The federal government's new anti-marijuana ad, "
Pete's Couch", is out; and it's different from the rest. It doesn't suggest that smoking marijuana will make you rape your sister's friend and shoot your neighbor in the head. Instead it suggests that you'll end up sitting on a couch all day smoking pot and never go ice skating or to the movies (you know, because there's no one out there getting high and going to see Jack Ass 2).
Slate's Seth Stevenson gives the ad a B+.
This new spot, titled "Pete's Couch," doesn't offend me. It acknowledges that smoking weed on your buddy's sofa is the "safest thing in the world." (Which is true. I actually had a friend named Pete in high school, and we did get high on his couch. No turmoil ensued.) The ad's main contention is that it's important to get off that couch and out into the world, where you can do things like ice skate with other teens. (Also true. It is indeed good to engage with the outside world, instead of just sitting in your rec room. Though I'd note that it's possible to smoke pot in your rec room one day and then go ice skating the next. Or even just smoke pot and immediately go ice skating‚--which, come to think of it, sounds like a blast. Who's in?)
Whatever you may think of its arguments, this spot is quite a departure for the ONDCP. Finally, an admission that using pot isn't necessarily calamitous. It's possible we're seeing this about-face only because previous scare-tactic ads were recently proved to increase drug use. But either way, I applaud the new, more truthful strategy. Lying is never what you want from your government (even if you've grown accustomed to it).
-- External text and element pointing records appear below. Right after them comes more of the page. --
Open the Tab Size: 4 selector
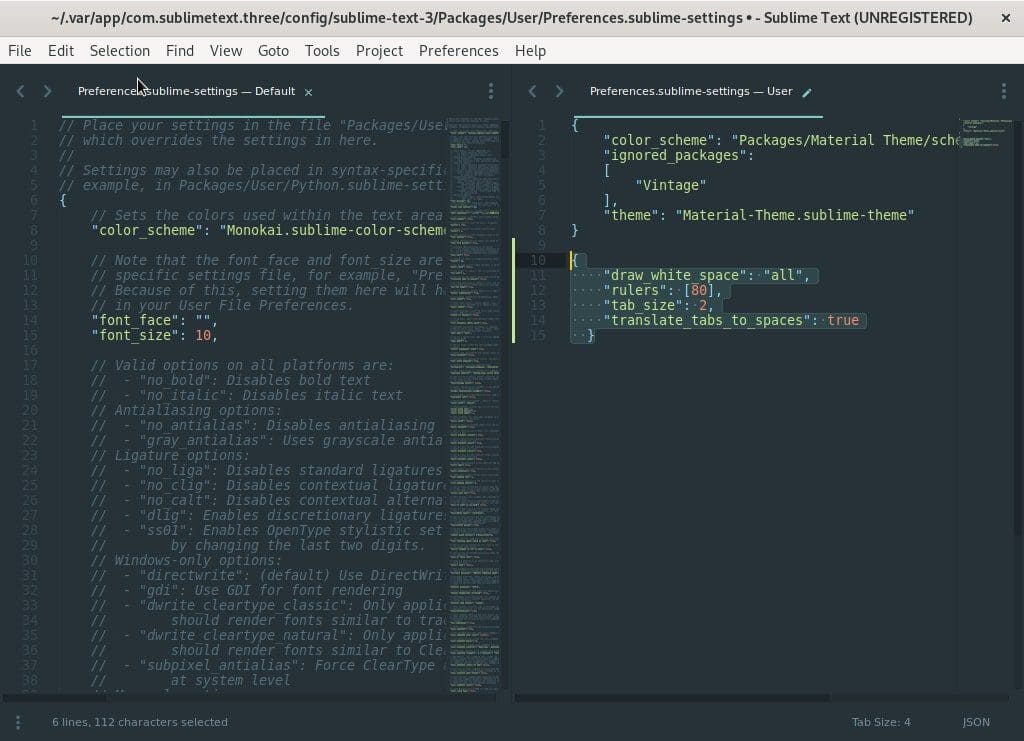This screenshot has width=1024, height=741. point(880,722)
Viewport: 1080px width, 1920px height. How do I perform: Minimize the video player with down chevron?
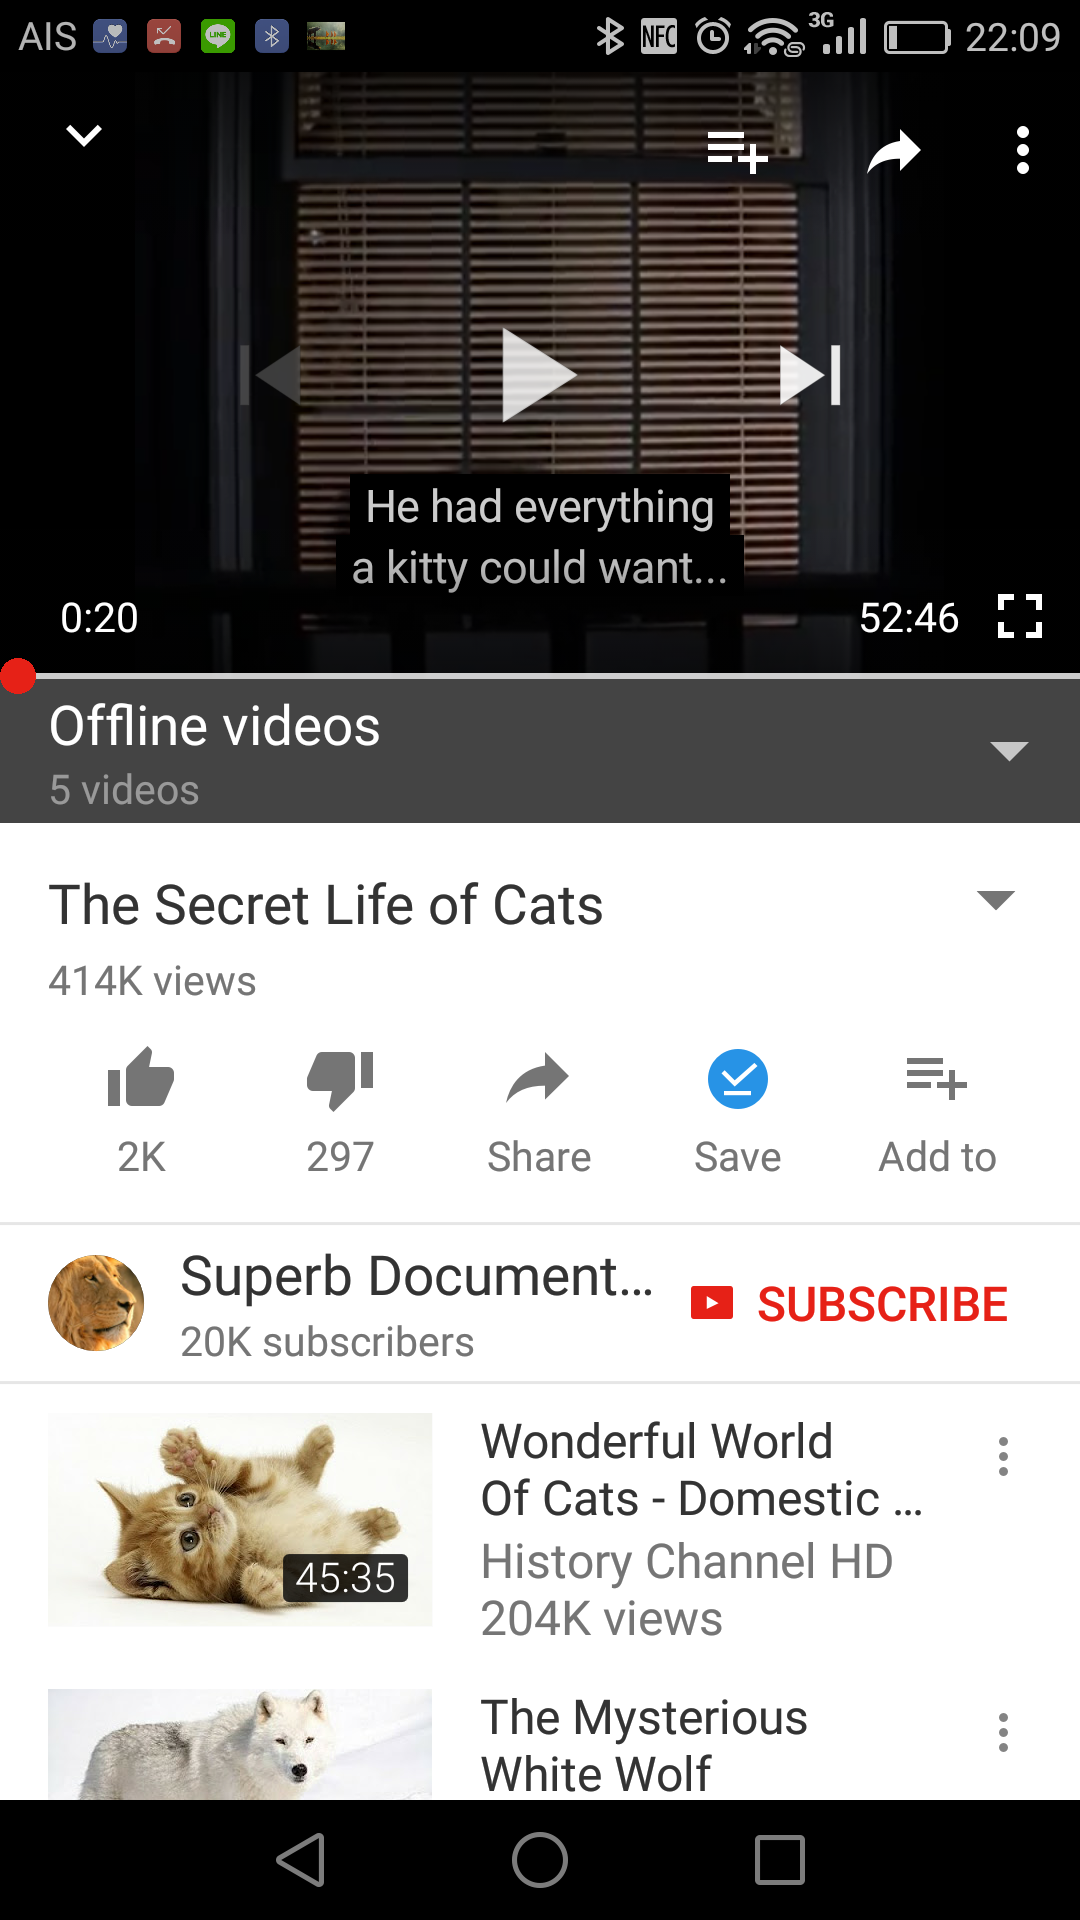tap(84, 135)
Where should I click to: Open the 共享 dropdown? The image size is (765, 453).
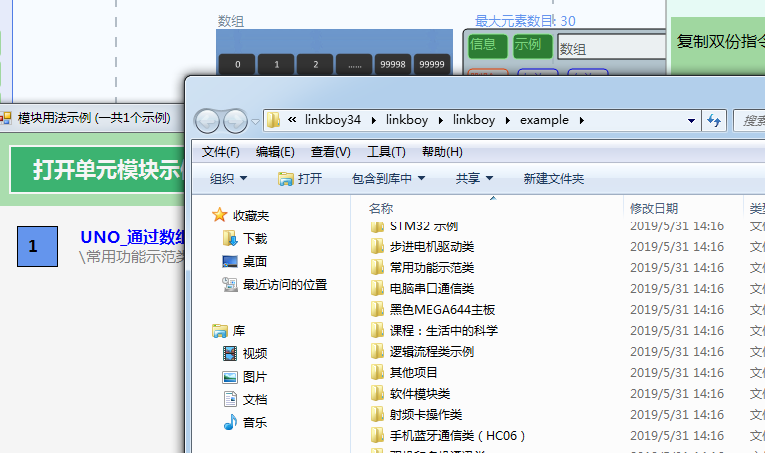click(474, 179)
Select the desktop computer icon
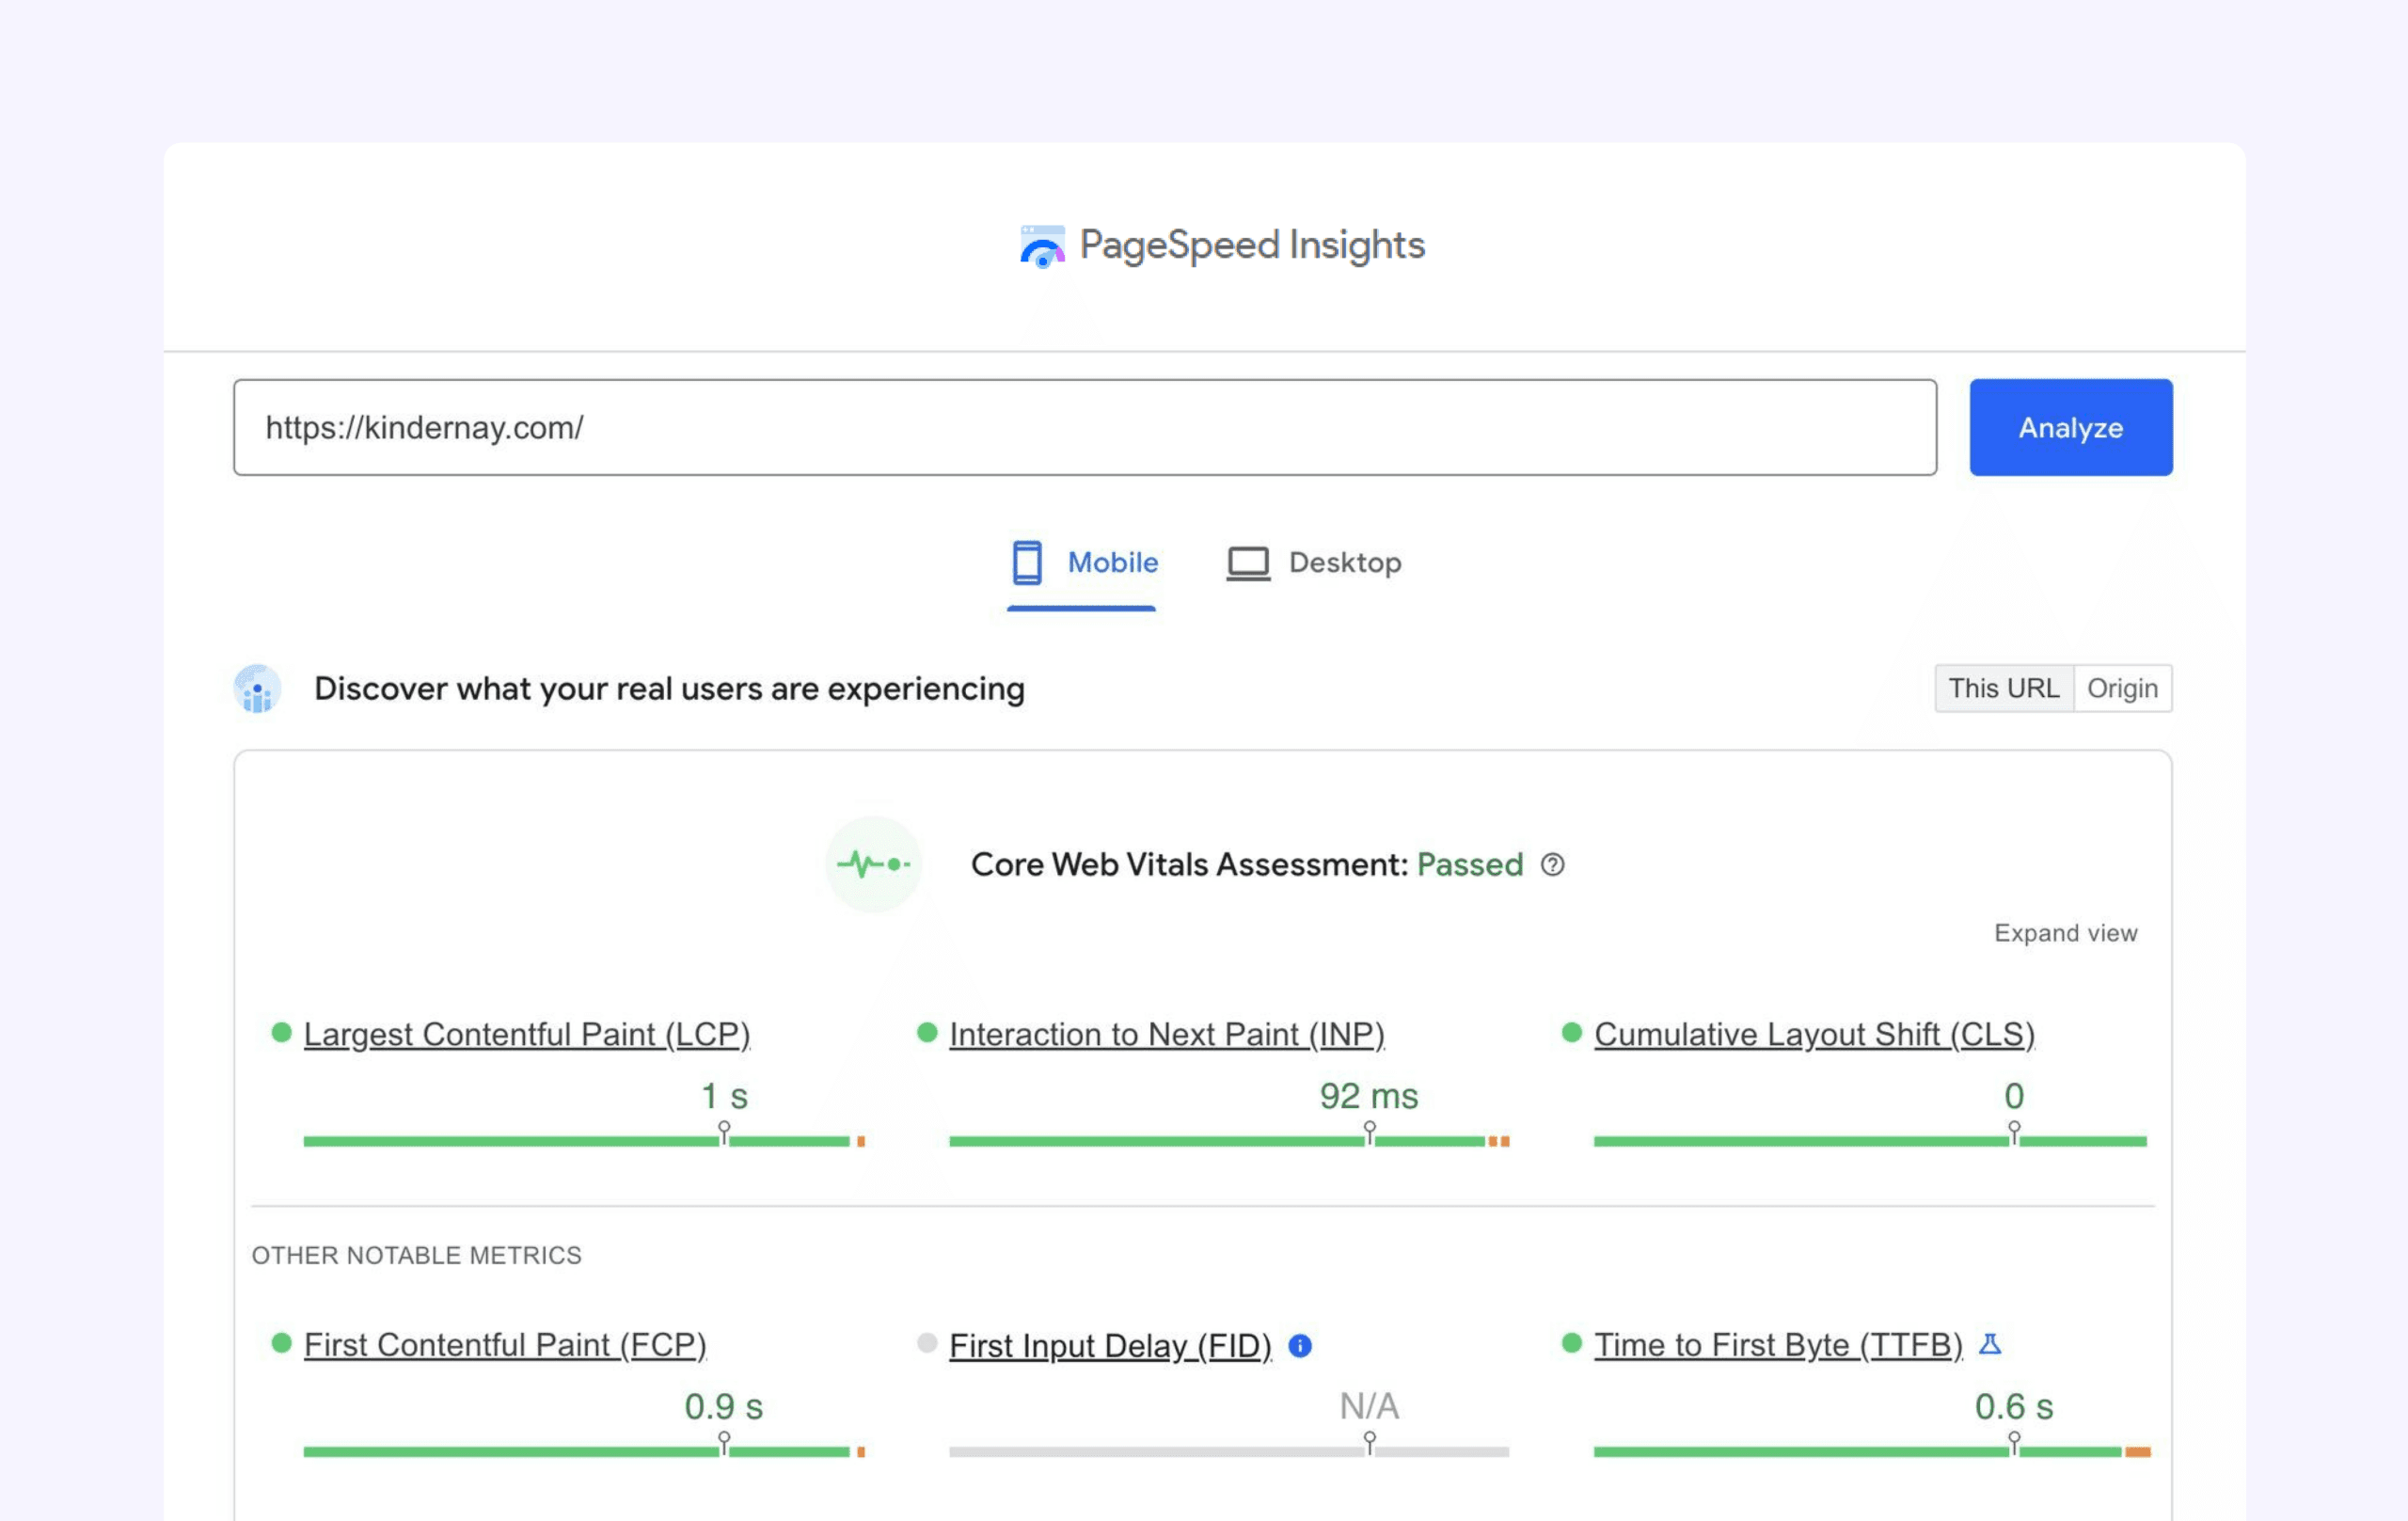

I basically agree. This ad is a step in the right direction. Decades of research has consistently determined what kind of prevention messages back-fire and do more harm than good: "scare-based" tactics, over-use of authority figures, talking down to people, and conveying messages or ideas that are over-the-top or do not conform with people's perceptions and experiences. This ad at least tries to avoid all this; and it's clever. But it sets up a false choice between smoking marijuana and going out that teens will most likely see through (substitute watching TV for smoking marijuana and you might have an effective ad campaign). A better ad would depict a stoned boy trying to pick-up a hot girl, but being unable to because he's too stoned. She could even laugh at him. Yeah, people get high and pick up chicks all the time; but such an ad would at least tap into teenage angst (just like anti-tobacco ads depicting smokers with bad breath do).
Via Reason's Tim Cavanaugh
who suggests - with tongue-in-cheek - that DPA made the ad.